Lifts are another dramatic act performed by partners, often during a pas de deux. Lifts allow dancers to achieve greater height and duration of movement than can be achieved by a single dancer.

In a straight lift, one dancer (usually a male) lifts another dancer by his hands at her waist. Even though this is a simple lift, there are many considerations that must go into this motion as well. It would seem that the smaller the dancer being lifted, the easier it is for the one lifting. However, the smaller dancer must bend lower in preparation of the movement and lifting a person is much more difficult when a lift must start close to the floor. Also, the lifting partner does not do all of the work. The partner being lifted must also jump to assist in the process. Through training, dancers gain valuable experience in preparation and timing of these moves.

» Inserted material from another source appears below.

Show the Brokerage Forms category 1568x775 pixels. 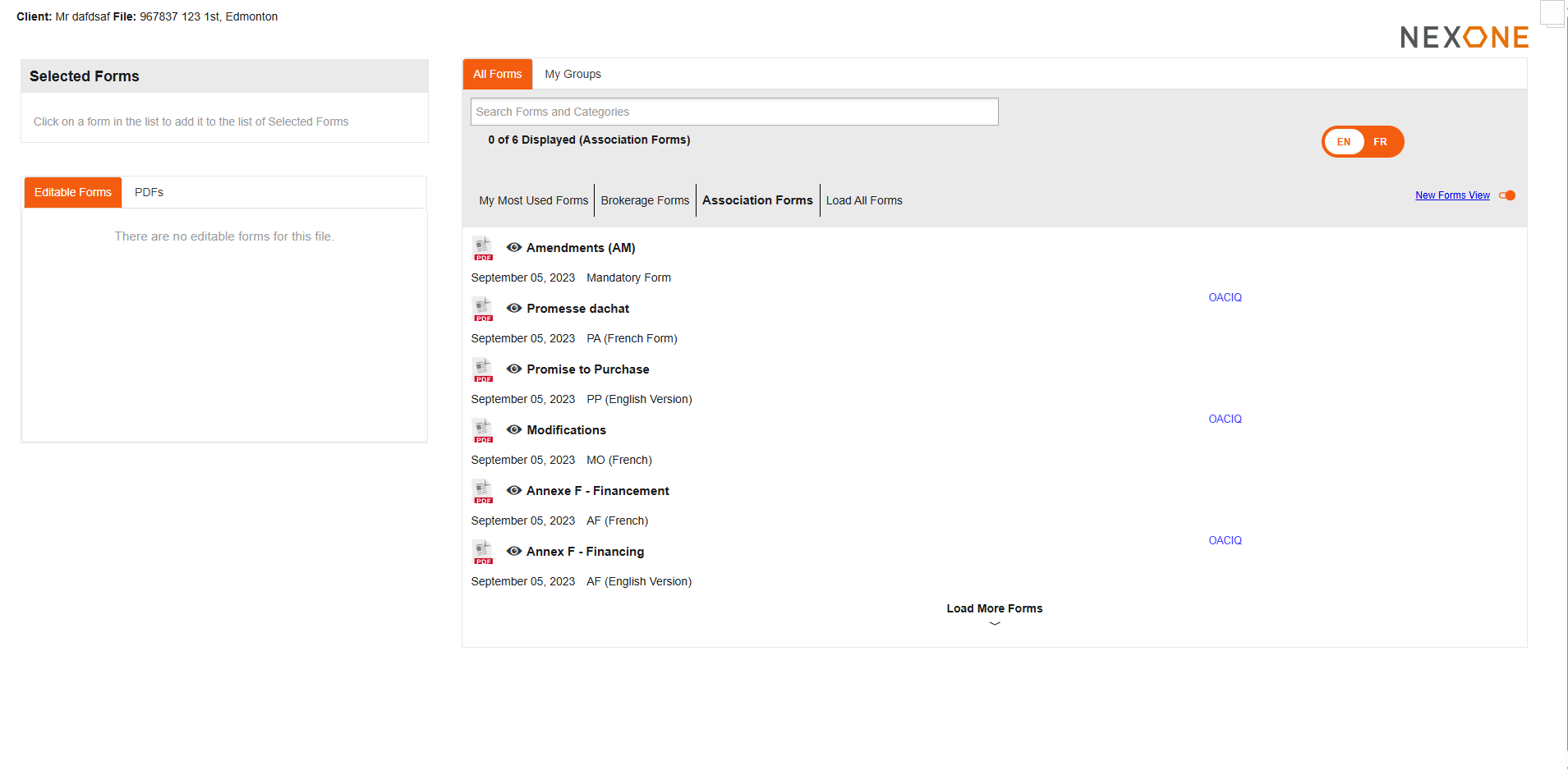[645, 200]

Overhead lifts are much more dramatic and impressive to audiences than the simpler front lifts, but the danger is also much greater. A flawed overhead lift may result in injury to both dancers. In all of these lifts, the dancers must trust one another and work together to achieve the desired effect. If hand positions are not just right by the lifting partner, the result could be the loss of control of the lift. The partner being lifted can also adjust her position to some degree to help control her center of gravity relative to the supporting hands of the lifting partner.

In the Classroom

Support base:
Below is a compilation of physical exercises that will help students understand and appreciate the skills of the performers. These activities should be done in a safe, opened area in small groups of 2-3 students. These exercises could be conducted during a gym class. Demonstrate and/or have students work through this progression of movements first attempting them with the support of a partner- holding the hand or shoulder.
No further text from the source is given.